Is it weird I updated my facebook status from my phone while I had explosive diarrhea in my boss's private bathroom?
That would be awkward if he commented on your status
dude i just heard a girl tell another girl 'what part of im trying to get laid tonight dont u understand?'
needless to say i wont be back home tonight
Vanilla vodka + chocolate soymilk does NOT equal an epic milkshake.
Ok, so for future reference, in Rome, "piano bar" means "brothel".
Restaurants Roasting People Who Gave Them Negative Yelp Reviews (25 Pics)
I went out in a blaze of glory. I failed the field sobriety test by saying ABCD FUCK YOU.
Apple trackpads and semen don't mix. On the way to the Apple Store.
I just broke a sweat shaving my own vagina. Something has got to change.
Oh no. Not her. Her personality clashes with mine in ways that would make me wanna beat myself with a stick.

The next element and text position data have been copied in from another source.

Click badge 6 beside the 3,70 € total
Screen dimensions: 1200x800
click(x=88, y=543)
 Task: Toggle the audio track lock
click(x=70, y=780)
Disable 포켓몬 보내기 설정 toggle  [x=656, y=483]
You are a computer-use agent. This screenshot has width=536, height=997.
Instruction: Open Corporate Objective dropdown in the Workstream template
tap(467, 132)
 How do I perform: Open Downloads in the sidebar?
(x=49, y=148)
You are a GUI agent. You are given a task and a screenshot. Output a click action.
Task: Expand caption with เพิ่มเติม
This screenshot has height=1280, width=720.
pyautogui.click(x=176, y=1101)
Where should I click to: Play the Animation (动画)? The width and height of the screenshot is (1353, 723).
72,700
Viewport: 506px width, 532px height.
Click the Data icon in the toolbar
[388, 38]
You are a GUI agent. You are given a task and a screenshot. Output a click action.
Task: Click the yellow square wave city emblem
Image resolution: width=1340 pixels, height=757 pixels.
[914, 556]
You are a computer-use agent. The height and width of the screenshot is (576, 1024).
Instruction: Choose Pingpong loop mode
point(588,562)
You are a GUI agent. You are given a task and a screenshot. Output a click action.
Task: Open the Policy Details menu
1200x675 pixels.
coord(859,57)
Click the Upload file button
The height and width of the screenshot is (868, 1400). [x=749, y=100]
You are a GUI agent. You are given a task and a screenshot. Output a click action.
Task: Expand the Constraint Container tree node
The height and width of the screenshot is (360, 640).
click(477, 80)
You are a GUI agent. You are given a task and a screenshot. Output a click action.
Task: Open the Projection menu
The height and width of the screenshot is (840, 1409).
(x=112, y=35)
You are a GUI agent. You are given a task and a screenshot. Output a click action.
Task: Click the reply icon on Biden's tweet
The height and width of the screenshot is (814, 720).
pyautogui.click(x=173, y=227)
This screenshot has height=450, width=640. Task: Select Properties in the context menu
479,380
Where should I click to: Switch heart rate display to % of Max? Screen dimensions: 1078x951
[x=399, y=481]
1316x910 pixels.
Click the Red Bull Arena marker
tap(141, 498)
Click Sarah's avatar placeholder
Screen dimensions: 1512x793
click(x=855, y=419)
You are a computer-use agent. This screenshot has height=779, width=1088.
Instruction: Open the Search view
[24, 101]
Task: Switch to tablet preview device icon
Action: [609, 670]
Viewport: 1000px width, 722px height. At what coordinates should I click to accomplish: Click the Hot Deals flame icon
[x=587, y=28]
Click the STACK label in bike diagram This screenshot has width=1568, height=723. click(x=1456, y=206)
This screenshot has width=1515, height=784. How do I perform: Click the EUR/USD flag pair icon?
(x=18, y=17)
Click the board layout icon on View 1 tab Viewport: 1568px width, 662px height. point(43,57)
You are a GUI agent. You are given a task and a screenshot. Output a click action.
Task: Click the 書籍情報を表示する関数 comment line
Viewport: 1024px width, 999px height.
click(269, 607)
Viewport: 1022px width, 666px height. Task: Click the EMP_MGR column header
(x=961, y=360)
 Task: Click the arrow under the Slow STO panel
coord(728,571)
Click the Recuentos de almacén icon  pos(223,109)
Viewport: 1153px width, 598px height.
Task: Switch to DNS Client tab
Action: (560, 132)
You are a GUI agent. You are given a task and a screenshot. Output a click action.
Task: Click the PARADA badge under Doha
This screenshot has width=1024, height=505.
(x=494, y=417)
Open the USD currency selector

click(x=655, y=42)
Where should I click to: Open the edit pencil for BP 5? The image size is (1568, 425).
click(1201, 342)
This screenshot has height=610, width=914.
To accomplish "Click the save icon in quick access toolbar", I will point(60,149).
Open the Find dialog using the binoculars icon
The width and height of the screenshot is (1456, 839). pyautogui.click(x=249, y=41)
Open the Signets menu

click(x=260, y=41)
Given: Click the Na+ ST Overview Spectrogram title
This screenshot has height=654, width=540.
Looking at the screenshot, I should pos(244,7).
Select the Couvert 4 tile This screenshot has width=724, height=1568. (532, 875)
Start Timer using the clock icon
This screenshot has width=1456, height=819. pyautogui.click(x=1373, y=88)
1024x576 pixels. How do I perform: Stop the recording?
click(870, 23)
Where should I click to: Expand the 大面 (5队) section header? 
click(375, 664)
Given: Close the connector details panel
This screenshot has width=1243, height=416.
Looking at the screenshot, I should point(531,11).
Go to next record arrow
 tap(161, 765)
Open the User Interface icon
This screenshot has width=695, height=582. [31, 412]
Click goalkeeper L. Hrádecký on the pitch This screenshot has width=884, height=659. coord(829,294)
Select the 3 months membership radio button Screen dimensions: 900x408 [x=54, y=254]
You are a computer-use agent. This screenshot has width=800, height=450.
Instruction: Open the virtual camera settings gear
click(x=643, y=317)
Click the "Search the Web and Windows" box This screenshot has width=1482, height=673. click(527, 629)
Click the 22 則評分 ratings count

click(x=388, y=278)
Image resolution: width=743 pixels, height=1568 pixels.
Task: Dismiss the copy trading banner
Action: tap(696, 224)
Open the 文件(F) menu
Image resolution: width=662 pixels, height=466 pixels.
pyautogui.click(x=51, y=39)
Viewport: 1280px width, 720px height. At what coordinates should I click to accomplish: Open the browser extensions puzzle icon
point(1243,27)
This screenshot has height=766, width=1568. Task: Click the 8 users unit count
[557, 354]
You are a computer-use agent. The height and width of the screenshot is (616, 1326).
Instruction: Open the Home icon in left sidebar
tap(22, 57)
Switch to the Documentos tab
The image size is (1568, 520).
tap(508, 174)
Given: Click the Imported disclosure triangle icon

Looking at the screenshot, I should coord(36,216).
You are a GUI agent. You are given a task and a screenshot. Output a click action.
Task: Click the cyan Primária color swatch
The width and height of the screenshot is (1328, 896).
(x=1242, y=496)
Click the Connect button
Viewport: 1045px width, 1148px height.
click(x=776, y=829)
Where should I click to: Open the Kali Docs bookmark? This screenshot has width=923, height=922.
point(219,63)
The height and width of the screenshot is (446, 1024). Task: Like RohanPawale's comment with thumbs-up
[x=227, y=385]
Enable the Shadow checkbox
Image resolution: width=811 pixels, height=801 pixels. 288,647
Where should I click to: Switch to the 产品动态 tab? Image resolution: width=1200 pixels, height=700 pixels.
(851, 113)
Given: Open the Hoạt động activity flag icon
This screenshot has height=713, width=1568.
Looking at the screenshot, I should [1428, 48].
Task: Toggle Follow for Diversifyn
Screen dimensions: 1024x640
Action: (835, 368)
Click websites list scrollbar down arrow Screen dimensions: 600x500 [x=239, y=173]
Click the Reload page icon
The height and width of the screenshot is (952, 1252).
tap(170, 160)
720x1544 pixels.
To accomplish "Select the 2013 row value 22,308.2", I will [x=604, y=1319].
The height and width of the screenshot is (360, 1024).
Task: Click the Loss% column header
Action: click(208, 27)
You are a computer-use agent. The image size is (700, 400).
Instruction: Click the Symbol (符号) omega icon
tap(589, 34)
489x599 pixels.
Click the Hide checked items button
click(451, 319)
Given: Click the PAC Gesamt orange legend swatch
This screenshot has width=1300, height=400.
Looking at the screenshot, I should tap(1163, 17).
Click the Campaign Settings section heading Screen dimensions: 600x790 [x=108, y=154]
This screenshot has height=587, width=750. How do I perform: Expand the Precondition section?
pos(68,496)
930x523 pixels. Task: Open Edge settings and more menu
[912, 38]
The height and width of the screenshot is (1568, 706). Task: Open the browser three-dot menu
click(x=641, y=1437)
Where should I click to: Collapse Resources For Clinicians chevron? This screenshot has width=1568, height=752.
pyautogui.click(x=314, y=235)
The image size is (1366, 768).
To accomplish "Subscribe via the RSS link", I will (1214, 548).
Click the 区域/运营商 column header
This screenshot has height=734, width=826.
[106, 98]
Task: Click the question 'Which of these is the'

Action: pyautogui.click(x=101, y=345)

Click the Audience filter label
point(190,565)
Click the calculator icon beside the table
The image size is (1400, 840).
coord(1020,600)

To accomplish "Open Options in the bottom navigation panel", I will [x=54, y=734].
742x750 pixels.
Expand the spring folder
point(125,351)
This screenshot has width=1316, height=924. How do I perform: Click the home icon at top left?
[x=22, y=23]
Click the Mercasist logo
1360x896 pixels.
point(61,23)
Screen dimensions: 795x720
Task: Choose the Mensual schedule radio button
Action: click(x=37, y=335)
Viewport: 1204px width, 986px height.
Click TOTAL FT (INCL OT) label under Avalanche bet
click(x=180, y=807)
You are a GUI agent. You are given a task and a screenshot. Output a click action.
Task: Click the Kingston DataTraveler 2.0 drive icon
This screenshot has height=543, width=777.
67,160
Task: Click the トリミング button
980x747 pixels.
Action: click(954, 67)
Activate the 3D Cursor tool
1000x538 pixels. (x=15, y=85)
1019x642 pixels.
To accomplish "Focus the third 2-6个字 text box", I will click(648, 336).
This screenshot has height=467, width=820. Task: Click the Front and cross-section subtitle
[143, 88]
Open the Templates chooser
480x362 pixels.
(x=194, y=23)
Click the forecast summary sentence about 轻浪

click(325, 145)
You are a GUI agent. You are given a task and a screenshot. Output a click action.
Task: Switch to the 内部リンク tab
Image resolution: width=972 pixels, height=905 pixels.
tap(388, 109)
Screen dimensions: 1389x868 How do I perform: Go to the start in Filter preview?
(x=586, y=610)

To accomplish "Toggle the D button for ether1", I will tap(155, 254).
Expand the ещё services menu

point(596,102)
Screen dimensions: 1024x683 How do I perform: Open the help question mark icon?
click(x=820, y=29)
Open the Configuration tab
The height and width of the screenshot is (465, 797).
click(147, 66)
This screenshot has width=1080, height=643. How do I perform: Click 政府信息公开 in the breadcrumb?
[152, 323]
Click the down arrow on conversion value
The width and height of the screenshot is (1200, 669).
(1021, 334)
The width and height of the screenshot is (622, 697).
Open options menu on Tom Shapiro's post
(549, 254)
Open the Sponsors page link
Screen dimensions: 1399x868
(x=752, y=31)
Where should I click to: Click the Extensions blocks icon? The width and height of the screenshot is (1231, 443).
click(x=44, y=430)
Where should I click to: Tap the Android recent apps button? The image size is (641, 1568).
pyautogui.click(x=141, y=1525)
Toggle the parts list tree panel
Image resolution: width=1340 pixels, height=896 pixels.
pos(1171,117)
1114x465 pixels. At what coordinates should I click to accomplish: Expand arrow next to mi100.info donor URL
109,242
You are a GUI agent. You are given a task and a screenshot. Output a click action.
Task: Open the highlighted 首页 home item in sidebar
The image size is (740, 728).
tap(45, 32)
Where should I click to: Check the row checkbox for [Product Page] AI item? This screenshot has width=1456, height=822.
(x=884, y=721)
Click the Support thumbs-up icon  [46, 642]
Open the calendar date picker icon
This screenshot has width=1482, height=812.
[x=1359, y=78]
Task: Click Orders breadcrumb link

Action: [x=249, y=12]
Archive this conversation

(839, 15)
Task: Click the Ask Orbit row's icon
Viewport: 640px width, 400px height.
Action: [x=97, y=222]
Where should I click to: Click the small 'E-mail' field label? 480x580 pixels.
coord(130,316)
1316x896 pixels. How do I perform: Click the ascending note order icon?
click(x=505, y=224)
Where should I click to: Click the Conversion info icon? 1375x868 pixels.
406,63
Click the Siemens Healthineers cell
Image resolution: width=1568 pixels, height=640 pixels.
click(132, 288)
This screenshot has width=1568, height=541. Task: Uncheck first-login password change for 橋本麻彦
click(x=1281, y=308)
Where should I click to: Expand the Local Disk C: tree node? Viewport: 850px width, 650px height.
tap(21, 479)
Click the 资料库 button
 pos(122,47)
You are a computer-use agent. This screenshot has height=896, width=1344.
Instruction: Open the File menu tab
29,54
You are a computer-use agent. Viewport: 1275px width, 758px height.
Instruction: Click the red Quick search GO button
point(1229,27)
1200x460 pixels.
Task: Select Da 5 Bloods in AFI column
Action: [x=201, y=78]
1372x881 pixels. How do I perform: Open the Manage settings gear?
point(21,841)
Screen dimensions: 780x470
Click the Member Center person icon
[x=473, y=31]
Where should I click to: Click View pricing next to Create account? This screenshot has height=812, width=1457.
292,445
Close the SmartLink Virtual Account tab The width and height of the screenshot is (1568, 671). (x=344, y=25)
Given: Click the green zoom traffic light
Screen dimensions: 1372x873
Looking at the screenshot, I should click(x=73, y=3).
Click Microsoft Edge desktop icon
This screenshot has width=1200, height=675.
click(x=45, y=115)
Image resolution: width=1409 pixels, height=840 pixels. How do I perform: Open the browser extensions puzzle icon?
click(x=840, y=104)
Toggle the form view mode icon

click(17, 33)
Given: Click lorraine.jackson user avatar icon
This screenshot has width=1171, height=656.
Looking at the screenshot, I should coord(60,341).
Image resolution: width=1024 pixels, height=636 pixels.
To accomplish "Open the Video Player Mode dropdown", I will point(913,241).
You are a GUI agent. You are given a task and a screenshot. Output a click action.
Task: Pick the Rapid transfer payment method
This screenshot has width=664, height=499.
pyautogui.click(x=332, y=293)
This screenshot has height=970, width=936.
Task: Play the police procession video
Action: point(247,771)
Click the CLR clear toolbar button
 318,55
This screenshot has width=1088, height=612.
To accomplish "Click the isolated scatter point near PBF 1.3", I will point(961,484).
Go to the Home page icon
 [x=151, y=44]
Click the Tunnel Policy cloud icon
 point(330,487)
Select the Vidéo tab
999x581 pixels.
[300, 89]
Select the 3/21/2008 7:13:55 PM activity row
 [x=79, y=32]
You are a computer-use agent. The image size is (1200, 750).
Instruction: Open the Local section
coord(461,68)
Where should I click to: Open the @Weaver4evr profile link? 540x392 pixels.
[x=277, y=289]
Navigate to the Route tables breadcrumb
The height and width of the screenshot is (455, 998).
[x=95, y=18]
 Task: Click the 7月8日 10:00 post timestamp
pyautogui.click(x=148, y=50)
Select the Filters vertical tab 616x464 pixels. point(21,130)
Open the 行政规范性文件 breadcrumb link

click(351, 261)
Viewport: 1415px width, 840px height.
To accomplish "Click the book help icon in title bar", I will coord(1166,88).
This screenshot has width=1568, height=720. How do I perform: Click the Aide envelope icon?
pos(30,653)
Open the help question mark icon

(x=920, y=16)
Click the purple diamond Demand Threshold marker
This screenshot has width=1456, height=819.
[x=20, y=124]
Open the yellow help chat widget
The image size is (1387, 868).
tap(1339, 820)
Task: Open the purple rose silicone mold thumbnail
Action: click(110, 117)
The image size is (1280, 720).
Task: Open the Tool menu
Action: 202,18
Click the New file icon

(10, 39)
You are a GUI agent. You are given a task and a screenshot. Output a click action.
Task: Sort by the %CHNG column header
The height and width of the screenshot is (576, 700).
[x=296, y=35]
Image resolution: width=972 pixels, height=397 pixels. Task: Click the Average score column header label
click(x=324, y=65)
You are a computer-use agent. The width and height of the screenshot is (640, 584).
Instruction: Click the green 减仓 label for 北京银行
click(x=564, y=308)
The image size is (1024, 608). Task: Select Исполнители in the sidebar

I can't help the fact that i'm turned on by white boys that look like Jesus
Woman Posts Harassing DMs From Creep Online, Now He’s Upset Because People Told His Mom
I hung my underwear from the tree in his front yard. Consider my territory marked.
i woke up this morning put my hand under the pillow and there was a banana there
You're a disaster
Wanna date?
Adderall went through the wash. Took it anyway. Wish me luck.
Snorted a dorito chip for 1$. Cross that off the bucket list.